Em sua conversa com o The Guardian, Christine mencionou o momento em que soube que a implosão havia sido instantânea, o que a aliviou por saber que os passageiros provavelmente não sofreram. “Meu primeiro pensamento foi: graças a Deus. Quando disseram que era catastrófico, eu sabia que Shahzada e Suleman nem sequer sabiam o que estava acontecendo”, comentou.

Durante os dias de buscas, Christine enfrentou momentos de angústia a bordo do navio Polar Prince, enquanto lidava com informações desencontradas e a esperança de que o submersível estivesse apenas preso no fundo do mar. Ela descreveu a atmosfera a bordo como de completa negação, com a tripulação agindo como se nada de grave estivesse ocorrendo.

A entrevista também trouxe à tona críticas à condução da expedição e ao comportamento de Stockton Rush. Christine revelou que a família não estava ciente dos problemas técnicos do Titan, nem que o submersível operava sem certificação de segurança.

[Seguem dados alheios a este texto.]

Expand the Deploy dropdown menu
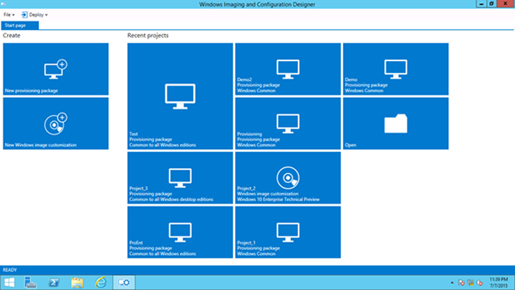Viewport: 515px width, 290px height. [x=35, y=14]
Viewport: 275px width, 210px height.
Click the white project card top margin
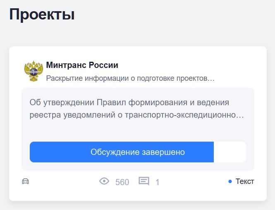click(x=137, y=52)
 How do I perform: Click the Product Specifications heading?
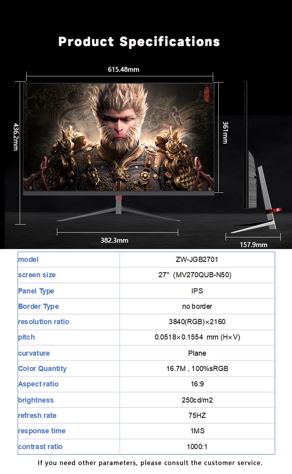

Ela confiou na OceanGate e na agência de luxo Quintessentially, que organizou a experiência exclusiva, cujo custo foi de US$ 500 mil por dois lugares.

Uma investigação da Guarda Costeira dos EUA concluiu que a tragédia era evitável, provocada por falhas de engenharia e pela negligência de Rush em relação à segurança. Apesar disso, Christine escolheu não cultivar ressentimento. “Eu tinha muitos motivos para odiar Stockton, mas isso realmente me ajuda? Ele morreu com eles. Se eu ficar com raiva dele, estarei lhe dando poder, e me recuso a fazer isso”, afirmou.

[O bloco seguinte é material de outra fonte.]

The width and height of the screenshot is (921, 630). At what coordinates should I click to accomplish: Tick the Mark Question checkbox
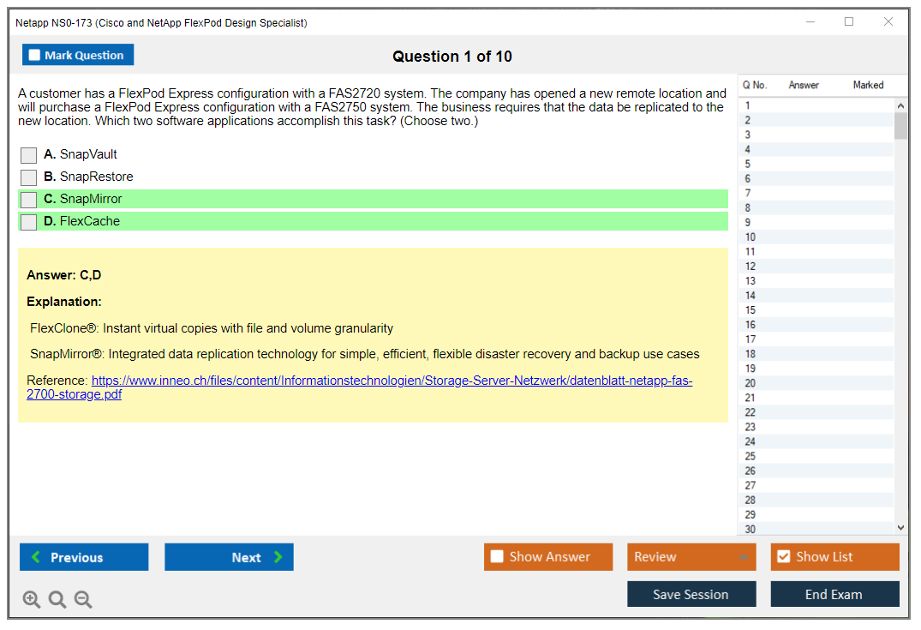pos(35,56)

Christine escreveu um livro sobre sua experiência e planeja criar um centro de apoio para pessoas em luto e trauma. Mantém o quarto de Suleman e o escritório do marido intactos, enfrentando a ausência com resiliência. “Aprendi a dar atenção ao luto. Vou ao quarto de Suleman, às vezes encontro o gato dormindo no travesseiro dele e me sento na cama e deixo o luto vir”, compartilhou.

Ao final da entrevista, Christine mencionou uma das dificuldades diárias desde a tragédia: responder perguntas sobre os filhos. "Eu tenho dois filhos, mas… se eu disser isso, eles perguntam. Então agora eu evito. Eu só digo que tenho uma filha. Não estou mentindo, mas é o que eu escolho dizer”, concluiu.